### KUTIPAN TEKS
--
TIMES JATIM, LAMONGAN – Sekolah dan madrasah, meski berada di bawah dua kementerian berbeda, secara hukum telah sejajar jenjang pendidikannya. Namun, nasib guru dan siswa di madrasah swasta, khususnya di Kabupaten Lamongan, masih terbelit persoalan diskriminasi, terutama terkait status kepegawaian Pegawai Pemerintah dengan Perjanjian Kerja (PPPK) dan alokasi bantuan beasiswa siswa (PIP).
Persoalan ini dibawa serius oleh Perkumpulan Guru Madrasah Mandiri (PGMM), yang bahkan menjadwalkan audiensi langsung dengan Presiden RI Prabowo Subianto di Jakarta pada Kamis, 30 Oktober 2025.
Guru Madrasah: PPPK Harga Mati, Diskriminasi PIP Mencederai Anak Negeri
Ketua PGMM Jawa Timur, Tosari, yang juga Guru MTs Darussalam Getung Kecamatan Turi, Lamongan, menyampaikan bahwa inti dari semua tuntutan adalah kesejahteraan pendidik di Madrasah dan kesetaraan hak siswa.
"Kami meminta dukungan dari Fraksi PDI Perjuangan DPRD Lamongan. Lusa (30/10/2025) kami akan ke Jakarta untuk audiensi dengan Bapak Presiden Prabowo Subianto, terutama dalam rangka kesejahteraan guru madrasah, khususnya soal PPPK," ujar Tosari, usai FGD dengan Fraksi PDI Perjuangan DPRD Lamongan, Selasa (28/10/2025).
Salah satu poin krusial yang diungkap Tosari adalah program PPPK yang dinilai merugikan guru madrasah swasta. "Guru baru mengabdi 2-5 tahun di sekolah negeri bisa ikut PPPK. Sementara kami di madrasah swasta, pengabdian sudah 10 hingga 30 tahun, justru tidak dapat," katanya.
--
### BAGIAN DATA
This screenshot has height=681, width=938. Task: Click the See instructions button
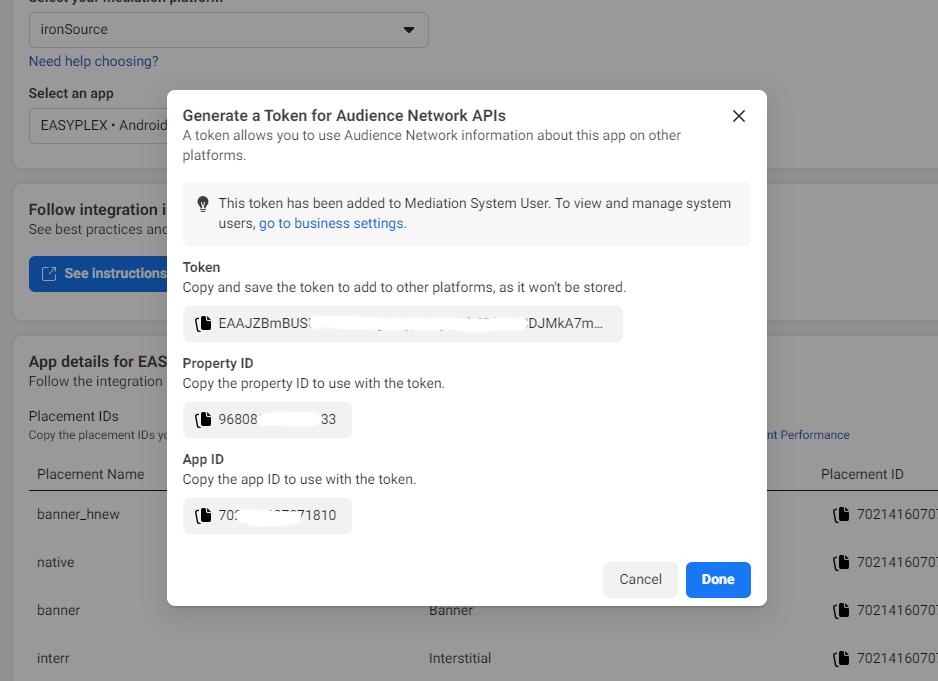(x=99, y=273)
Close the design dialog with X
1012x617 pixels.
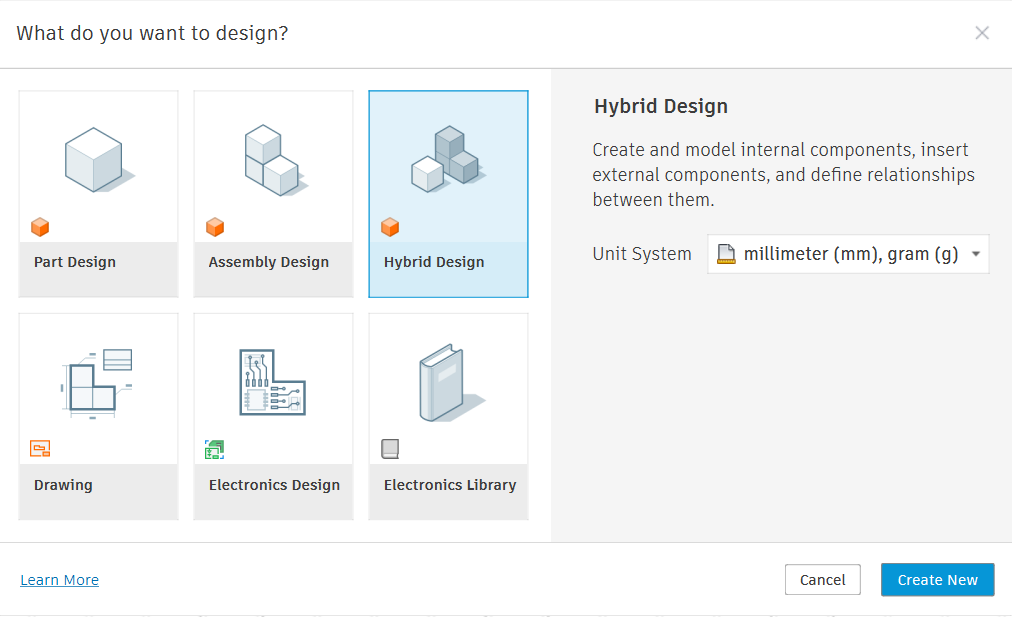pyautogui.click(x=982, y=33)
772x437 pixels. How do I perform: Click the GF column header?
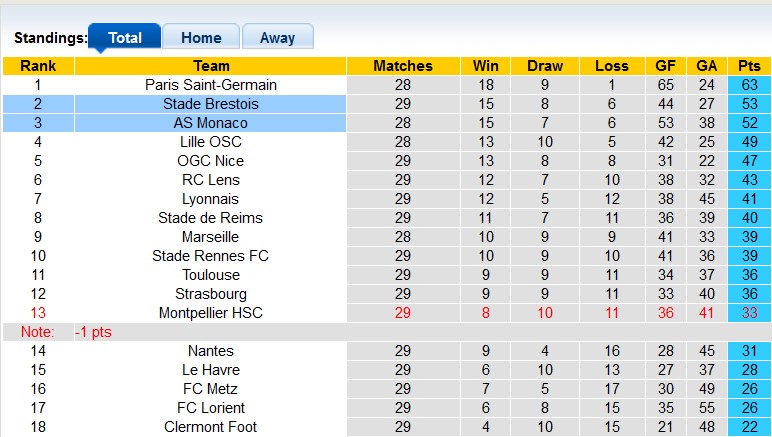[665, 66]
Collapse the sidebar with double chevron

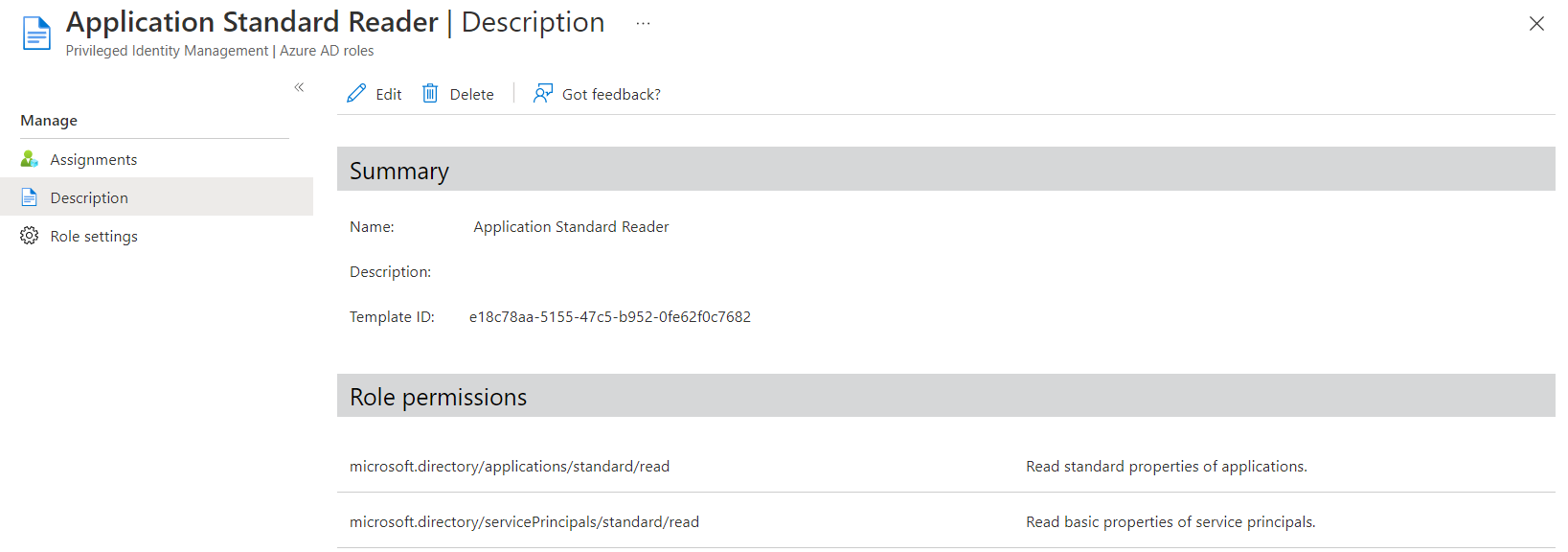tap(299, 87)
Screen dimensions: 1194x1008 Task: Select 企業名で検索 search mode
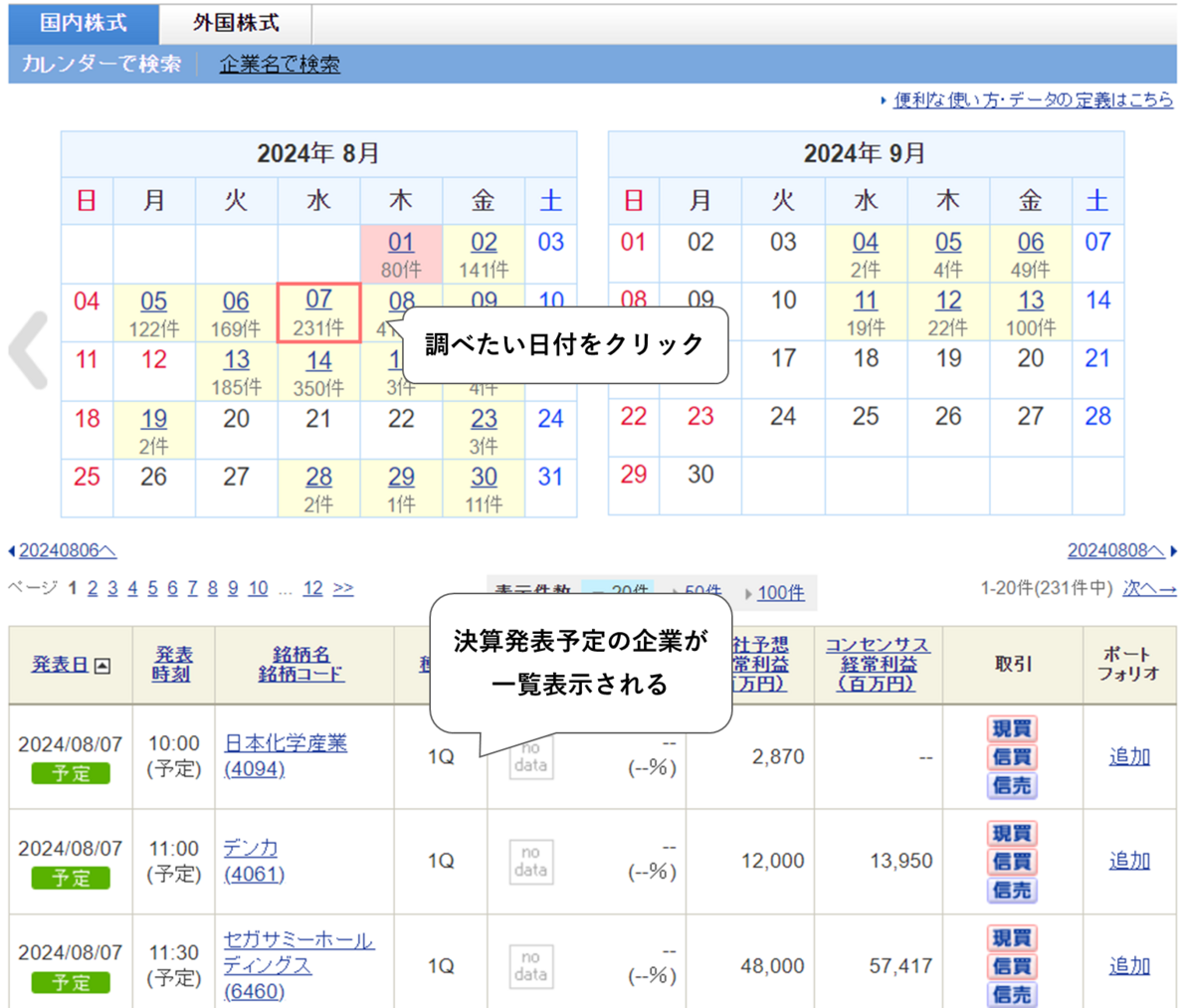tap(280, 63)
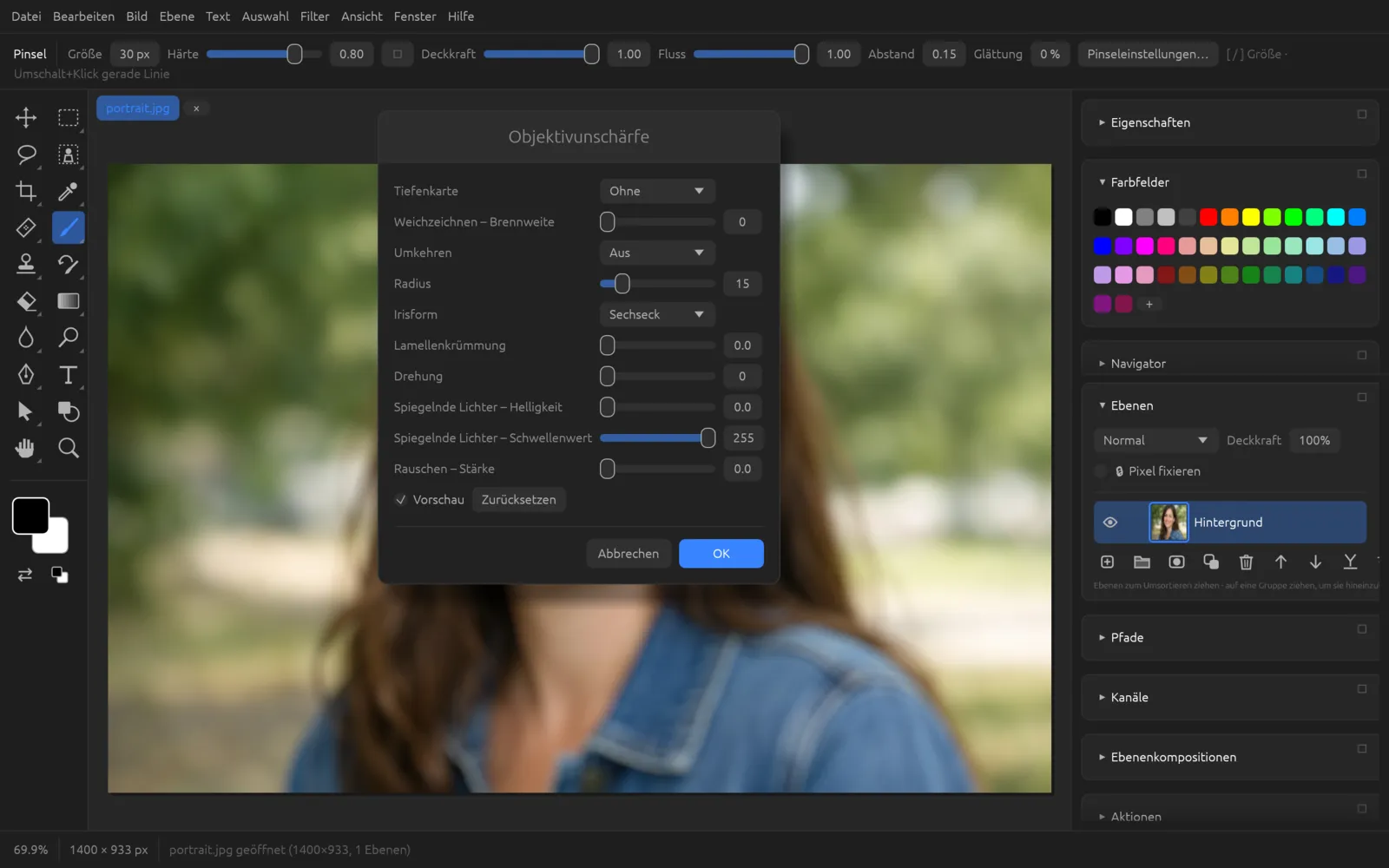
--
### TUGAS YANG DIMINTA
(a) Tuliskan kembali bagian berita tentang guru madrasah Lamongan yang dibuka dengan kata-kata berisi "Persoalan ini dibawa" dan ditutup dengan "kesetaraan hak siswa.", tanpa mengubah apa pun.
(b) Menurut berita tentang guru madrasah Lamongan, kapan PGMM dijadwalkan beraudiensi dengan Presiden Prabowo Subianto di Jakarta?
(c) Tolong lanjutkan berita tentang guru madrasah Lamongan, dimulai setelah kalimat terakhir yang tercantum.

### DAFTAR JAWABAN
(a)
Persoalan ini dibawa serius oleh Perkumpulan Guru Madrasah Mandiri (PGMM), yang bahkan menjadwalkan audiensi langsung dengan Presiden RI Prabowo Subianto di Jakarta pada Kamis, 30 Oktober 2025.
Guru Madrasah: PPPK Harga Mati, Diskriminasi PIP Mencederai Anak Negeri
Ketua PGMM Jawa Timur, Tosari, yang juga Guru MTs Darussalam Getung Kecamatan Turi, Lamongan, menyampaikan bahwa inti dari semua tuntutan adalah kesejahteraan pendidik di Madrasah dan kesetaraan hak siswa.

(b) Pada Kamis, 30 Oktober 2025.

(c)
Selain PPPK, PGMM juga menuntut kesetaraan kuota Program Indonesia Pintar (PIP). "Selama ini kami rasakan tidak enak sekali. Soal PIP, yang di sekolah (negeri) hampir dapat semua, yang di madrasah hampir tidak dapat," ucapnya.
Menurut Tosari, jika di sekolah negeri mendapat 100 kuota, madrasah seharusnya mendapat jumlah yang sama, bukan hanya 5 atau 10.
"Artinya ini kan ada diskriminasi terhadap anak negeri," ujarnya.
Di tingkat daerah, PGMM mendorong agar guru-guru yang belum mendapat inpassing sertifikasi dapat dicover oleh daerah untuk diberikan insentif, sebagai bentuk penghargaan atas pengabdian.
Dukungan Legislatif: Saatnya Madrasah Ikut Otonomi Daerah
Ketua Fraksi PDI Perjuangan DPRD Lamongan, Erna Sujarwati, mengakui bahwa keluhan PGMM bukan barang baru. Fraksinya menyatakan dukungan penuh dan akan berkoordinasi dengan jejaring lintas kewenangan, termasuk berkirim surat ke Fraksi DPR RI PDI Perjuangan.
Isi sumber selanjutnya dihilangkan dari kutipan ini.